How to Become a Nurse Educator
Those who wish to become nurse educators must first of all be a licensed Registered Nurse with several years of clinical experience.
Generally, a master’s degree in nursing is required, and those who wish to teach at the university level should pursue a doctorate.
Nurse educators who will be teaching specializations will require post-master’s certification.
1. Earn an Associate's Degree (2 Years)
You can become an RN in three years through a nursing diploma program or associate degree program. Many community colleges offer Associate Degree in Nursing (ADN) programs.
Many new RNs will begin their education with an ADN program, then later advance to enrollment in a Bachelor of Science in Nursing (BSN) or master’s degree programs.
During your time you will take general education courses along with Anatomy, Nursing, Nutrition, Chemistry, and Microbiology. An ADN will allow you into entry-level nursing positions.
2. Earn a Bachelor's Degree (1-4 yrs)
You should get your BSN since you will need to go on to complete a master's program. If you want to teach at a university, you will need to complete a Ph.D. program, so this is your first step.
A conventional BSN program takes 4 years to complete. A popular movement now finds more and more colleges and universities offering students who already hold a bachelor’s in another field an accelerated route to nursing-program graduation.

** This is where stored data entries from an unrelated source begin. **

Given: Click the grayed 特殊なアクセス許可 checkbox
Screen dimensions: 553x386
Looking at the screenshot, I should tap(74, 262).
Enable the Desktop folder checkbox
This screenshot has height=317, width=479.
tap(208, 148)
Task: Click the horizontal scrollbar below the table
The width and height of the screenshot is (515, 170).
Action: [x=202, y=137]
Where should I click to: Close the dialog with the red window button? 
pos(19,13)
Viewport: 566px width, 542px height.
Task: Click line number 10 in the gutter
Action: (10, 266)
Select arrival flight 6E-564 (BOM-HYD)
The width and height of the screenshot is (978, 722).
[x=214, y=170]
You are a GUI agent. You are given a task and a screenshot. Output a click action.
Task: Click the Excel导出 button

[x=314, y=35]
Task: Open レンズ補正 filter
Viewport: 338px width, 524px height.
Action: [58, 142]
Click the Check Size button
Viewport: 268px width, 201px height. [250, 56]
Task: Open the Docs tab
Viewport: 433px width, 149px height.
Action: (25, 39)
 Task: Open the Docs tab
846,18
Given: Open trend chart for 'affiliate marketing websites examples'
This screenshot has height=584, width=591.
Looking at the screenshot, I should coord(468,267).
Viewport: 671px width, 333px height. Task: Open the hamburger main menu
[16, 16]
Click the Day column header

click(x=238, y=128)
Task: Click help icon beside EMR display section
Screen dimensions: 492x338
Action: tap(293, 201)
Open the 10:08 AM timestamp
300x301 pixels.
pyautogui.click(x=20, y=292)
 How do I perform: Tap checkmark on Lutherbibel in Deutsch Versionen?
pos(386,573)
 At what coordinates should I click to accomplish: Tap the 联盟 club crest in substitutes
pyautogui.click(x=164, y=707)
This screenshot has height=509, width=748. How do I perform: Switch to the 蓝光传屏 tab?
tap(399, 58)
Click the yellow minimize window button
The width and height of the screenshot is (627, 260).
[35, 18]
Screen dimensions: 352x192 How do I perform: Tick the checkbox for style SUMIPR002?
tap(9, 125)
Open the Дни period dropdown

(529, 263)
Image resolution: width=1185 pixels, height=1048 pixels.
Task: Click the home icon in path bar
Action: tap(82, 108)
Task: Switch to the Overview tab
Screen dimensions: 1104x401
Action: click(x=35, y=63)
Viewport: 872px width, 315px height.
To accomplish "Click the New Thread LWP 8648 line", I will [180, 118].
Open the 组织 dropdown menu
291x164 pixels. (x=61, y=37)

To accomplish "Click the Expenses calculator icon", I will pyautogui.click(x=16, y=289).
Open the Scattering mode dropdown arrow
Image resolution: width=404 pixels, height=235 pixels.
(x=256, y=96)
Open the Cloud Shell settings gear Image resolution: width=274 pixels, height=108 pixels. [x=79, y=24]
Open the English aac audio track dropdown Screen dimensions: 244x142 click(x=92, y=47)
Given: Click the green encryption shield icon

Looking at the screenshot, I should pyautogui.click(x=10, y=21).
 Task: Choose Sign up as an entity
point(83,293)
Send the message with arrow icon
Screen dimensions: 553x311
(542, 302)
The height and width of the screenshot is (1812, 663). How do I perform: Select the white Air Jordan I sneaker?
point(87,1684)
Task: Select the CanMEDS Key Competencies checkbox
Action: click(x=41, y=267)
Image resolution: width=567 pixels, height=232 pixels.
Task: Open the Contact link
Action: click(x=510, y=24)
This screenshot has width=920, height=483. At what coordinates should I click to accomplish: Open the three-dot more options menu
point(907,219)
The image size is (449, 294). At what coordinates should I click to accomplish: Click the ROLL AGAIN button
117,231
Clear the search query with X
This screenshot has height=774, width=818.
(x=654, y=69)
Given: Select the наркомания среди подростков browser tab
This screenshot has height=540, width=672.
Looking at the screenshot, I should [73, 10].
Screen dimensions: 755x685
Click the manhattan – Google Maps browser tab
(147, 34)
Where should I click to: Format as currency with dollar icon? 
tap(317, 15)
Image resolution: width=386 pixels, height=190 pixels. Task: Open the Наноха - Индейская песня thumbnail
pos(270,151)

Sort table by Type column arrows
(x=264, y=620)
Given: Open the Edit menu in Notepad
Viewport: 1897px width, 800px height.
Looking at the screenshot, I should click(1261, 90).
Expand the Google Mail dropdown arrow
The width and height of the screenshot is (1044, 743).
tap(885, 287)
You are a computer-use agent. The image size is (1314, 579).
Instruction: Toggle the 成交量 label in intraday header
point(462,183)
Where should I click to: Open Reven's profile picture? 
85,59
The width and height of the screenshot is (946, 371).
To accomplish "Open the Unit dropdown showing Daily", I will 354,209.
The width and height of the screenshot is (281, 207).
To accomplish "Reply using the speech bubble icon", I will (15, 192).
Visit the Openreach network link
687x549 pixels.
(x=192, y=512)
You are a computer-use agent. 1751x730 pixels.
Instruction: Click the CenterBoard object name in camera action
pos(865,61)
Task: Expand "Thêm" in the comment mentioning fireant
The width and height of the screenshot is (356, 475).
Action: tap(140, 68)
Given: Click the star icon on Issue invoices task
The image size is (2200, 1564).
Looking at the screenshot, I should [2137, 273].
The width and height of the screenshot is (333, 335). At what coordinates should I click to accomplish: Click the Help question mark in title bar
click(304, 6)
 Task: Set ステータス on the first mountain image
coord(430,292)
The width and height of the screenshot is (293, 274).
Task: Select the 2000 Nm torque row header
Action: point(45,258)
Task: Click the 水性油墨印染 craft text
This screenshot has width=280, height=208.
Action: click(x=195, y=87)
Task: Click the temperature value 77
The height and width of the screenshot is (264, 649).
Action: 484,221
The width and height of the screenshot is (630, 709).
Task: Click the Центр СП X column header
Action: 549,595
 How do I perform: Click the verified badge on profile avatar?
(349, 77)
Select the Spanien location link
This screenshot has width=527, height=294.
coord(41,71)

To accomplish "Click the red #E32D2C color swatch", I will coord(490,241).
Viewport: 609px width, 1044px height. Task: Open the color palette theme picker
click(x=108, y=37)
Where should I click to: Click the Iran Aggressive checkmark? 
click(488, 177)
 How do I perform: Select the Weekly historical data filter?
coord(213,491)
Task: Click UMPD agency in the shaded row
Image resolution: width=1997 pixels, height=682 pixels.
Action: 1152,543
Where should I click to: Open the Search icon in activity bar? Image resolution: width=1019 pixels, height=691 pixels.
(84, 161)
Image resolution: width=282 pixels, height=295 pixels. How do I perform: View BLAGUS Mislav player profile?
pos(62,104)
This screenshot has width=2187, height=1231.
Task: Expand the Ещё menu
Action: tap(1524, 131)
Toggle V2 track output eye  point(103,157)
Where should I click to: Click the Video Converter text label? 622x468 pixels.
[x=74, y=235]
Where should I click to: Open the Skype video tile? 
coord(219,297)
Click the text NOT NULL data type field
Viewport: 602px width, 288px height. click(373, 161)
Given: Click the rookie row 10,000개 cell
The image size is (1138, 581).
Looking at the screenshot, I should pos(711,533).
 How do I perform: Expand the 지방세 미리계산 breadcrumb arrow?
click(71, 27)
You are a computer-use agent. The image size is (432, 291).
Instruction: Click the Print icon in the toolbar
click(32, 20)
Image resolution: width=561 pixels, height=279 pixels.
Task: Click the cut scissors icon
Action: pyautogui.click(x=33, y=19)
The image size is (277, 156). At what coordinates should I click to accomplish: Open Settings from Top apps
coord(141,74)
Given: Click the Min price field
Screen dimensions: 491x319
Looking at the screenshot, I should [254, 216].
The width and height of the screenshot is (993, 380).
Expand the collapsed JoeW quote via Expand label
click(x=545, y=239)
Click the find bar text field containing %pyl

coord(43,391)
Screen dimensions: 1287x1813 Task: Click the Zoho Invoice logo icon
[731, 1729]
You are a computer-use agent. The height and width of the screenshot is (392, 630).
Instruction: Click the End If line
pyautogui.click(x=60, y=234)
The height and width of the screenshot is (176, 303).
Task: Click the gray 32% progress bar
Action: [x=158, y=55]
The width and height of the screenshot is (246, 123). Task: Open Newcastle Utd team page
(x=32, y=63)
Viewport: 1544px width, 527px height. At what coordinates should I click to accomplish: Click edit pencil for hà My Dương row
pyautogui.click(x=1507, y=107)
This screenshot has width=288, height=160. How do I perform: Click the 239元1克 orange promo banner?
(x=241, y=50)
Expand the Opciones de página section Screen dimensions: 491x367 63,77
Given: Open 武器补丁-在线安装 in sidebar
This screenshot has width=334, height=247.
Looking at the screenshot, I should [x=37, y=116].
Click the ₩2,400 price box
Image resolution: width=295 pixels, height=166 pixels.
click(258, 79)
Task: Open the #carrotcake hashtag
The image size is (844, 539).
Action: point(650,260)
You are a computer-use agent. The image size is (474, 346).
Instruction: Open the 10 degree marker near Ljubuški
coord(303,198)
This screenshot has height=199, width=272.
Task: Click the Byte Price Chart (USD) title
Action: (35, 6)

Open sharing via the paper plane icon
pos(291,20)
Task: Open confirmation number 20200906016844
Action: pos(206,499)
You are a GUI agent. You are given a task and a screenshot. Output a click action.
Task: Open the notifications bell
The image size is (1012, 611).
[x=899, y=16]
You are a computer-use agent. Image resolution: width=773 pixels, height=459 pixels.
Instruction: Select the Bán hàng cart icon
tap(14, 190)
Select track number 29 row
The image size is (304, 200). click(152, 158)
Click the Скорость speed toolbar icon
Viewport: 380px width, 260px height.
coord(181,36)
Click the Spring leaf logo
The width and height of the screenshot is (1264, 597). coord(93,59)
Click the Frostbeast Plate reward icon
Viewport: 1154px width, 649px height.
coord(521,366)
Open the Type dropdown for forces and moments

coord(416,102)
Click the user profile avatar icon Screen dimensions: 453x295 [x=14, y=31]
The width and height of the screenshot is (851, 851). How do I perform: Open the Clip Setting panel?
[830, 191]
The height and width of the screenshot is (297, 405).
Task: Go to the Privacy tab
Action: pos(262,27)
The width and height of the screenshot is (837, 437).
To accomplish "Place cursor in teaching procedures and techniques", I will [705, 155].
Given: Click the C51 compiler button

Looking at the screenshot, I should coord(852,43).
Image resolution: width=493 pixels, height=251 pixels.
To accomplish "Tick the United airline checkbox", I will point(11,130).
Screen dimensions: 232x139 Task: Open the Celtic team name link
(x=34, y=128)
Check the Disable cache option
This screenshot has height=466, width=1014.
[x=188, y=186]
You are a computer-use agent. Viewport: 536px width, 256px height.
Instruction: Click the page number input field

These accelerated BSN programs take between 12 to 18 months to complete. If you already have your RN from an Associates Degree, you can do the RN-to-BSN program in 2 to 3 years, which can open you up to more opportunity and growth.
3. Consider Earning a Master's Degree (2 Years)
It's not necessary to get your master's to be a practicing RN, but if you want to become an educator, you do need to get your Master's of Science in Nursing (MSN).
With a master's degree, you will learn more about the profession and being learning how you can teach and plan lessons. You may also want to get a post-master’s certificate or degree in education as well as certification for your area of specialty.
There are programs available for an accelerated master’s degree (MSN), which takes about three years to complete. More and more RN-to-MSN and BSN-to-Ph.D. programs are being launched as a way to meet the increasing demand for more highly educated nurses in the workforce.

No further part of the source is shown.